Naylon torbalardan önce ÇÖP atmak

Selam

80'lerde 90'larda çocuk olanlar bile bilmeyebilşr, ben 80'ler çocuğuyum ama hiç hatırlamıyorum, bilenler varsa buraya yazabilirler mi?

Naylon torbalar yaygınlaşmadan önce biz apartman hayatı yaşayan insanlar, çöplerimizi nasıl atardık? Ne yapardık biz çöplerimizi?

 
yat uyu geç oldu.

çöp kovalarına doldururduk, o kovayı da çöpe dökerdik.
  • numlock  (03.06.24 04:14:28) 
Eskiden 1 poşet şimdikinden daha uzun idare ederdi çünkü şimdiki kadar ambalaj atığı yoktu.
Market peyniri ince bir naylona, sonra yağlı kağıda sarıp verirdi. Ekmekler gazete kağıdına sarılırdı. Zeytin minik naylonlara koyulurdu.
Kağıttan külahlar yapılırdı eski gazetelerde, onlara yumurta koyulurdu. Sütler şişe sütü ve yoğurtlar cam kavanozda idi. Yenisini almaya giderken eski şişeyi götürürdük. Nutella yerine Sagra marka çikolata dükkanları vardı. Evden kavanoz götürüp doldurturduk. Meyve suları cam şişelerde, depozitosunu alırdık. İlk aklıma gelenler...
Ürün çeşidi az, ambalajlar sürekli kullanılır haldeydi. Şimdi bakkaldan iki ekmek alsan poşette, sütler kartonda, meyve suları kutularda, peynirler vakumlanıp, altı üstü plastik kutulara koyuluyor... İlk teneke kolalar geldiğinde hatırlıyorum ben... O bile atık işte...
Eskiden çöplerde genellikle gıda atığı olurdu. O da arkadaşın dediği gibi ya bir market poşetine koyulur ya da kova çöpe dökülüp getirilir, çalkalanıp öyle kullanılırdı.

Dolayısıyla
  • strawberry first  (03.06.24 04:24:51) 
Mobilin azizliği devamı çıkmamış. Dolayısıyla çöpte sadece soğan, patates kabuğu, zeytin çekirdeği gibi organik atıklar olurdu. Sobası olanlar kağıtları, mandalina, portakal, kestane kabuklarını da sobada yakardı.
Pazar için pazar çantaları ve pazar arabaları kullanılırdı. Ürünler kese kağıdına koyulup verilirdi. Gazeteden kese kağıtları yapılırdı. Manav alışverişleri için de file torbalar kullanılır, yine uygun ürünler kese kağıdına koyulurdu.az sayıda naylon torbalar evde saklanır, pazar alışverişlerinde tekrar tekrar kullanılırdı.
Pikniğe giderken plastik/emaye tabaklar, cam bardaklar, evden çatal kaşık götürülürdü. Şimdiki gibi kullan/at ürünler yoktu. Lokantalardan evlere servis yok, varsa sınırlı ürünler için vardı.

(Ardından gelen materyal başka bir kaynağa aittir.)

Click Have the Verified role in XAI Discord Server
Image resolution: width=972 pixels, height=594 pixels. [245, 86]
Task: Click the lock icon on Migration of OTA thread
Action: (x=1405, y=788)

Ders çalışmam gereken bu saatte bana derin bir nostalji yaptırdığınız, unuttuğum nice detayı hatırlattığınız için teşekkür ederim :)
  • strawberry first  (03.06.24 04:37:18) 
80'lerde çocuktum. o zamanlar şimdiki gibi ambalaj atığı olmuyordu. daha az ambalajlı atık tüketiliyordu. mesela bakkaldan yumurta alırdık gazete kağıdına sararlardı. ekmek alırdık aynı şekilde gazete kağıdına sarılırdı ya da çıplak elle getirirdik ekmeği eve. o zaman evlerde sobalar vardı sobada yakılırdı kışın kağıt atıklar. evlerde çöp kovaları vardı. hatırladığım kadarıyla biriken çöpleri kovayla dışarı dökerdik. hatta şimdiki gibi mahalle aralarında konteynerlar yoktu. mahallede boş bir arsaya aynı noktaya çöpler dökülürdü. bu şekilde hatırlıyorum. ama yine de pazar poşetleri vardı ve poşetlere bağlayıp atardık. poşet hiç yok değildi. (çok devrik cümle kurdum ama anladınız siz)

ek: hatta mahallelinin çöp attığı yere çöplük derdik. sokakta oynarken oralarda oynamaktan imtina ederdik. çok pis günlerden geçmişiz. ama o zamanlar atıklar daha organikti. meyve sebze atığı vs. ambalaj atıkları çoğunlukla saksı, sulama tenekesi, kömür taşıma kovası ve oyuncak olurdu.
büyük yağ tenekeleri ile eve kömür taşırdık, vita yağ tenekeleri saksı olurdu, pril şişelerine su doldurup su savaşı yapardık.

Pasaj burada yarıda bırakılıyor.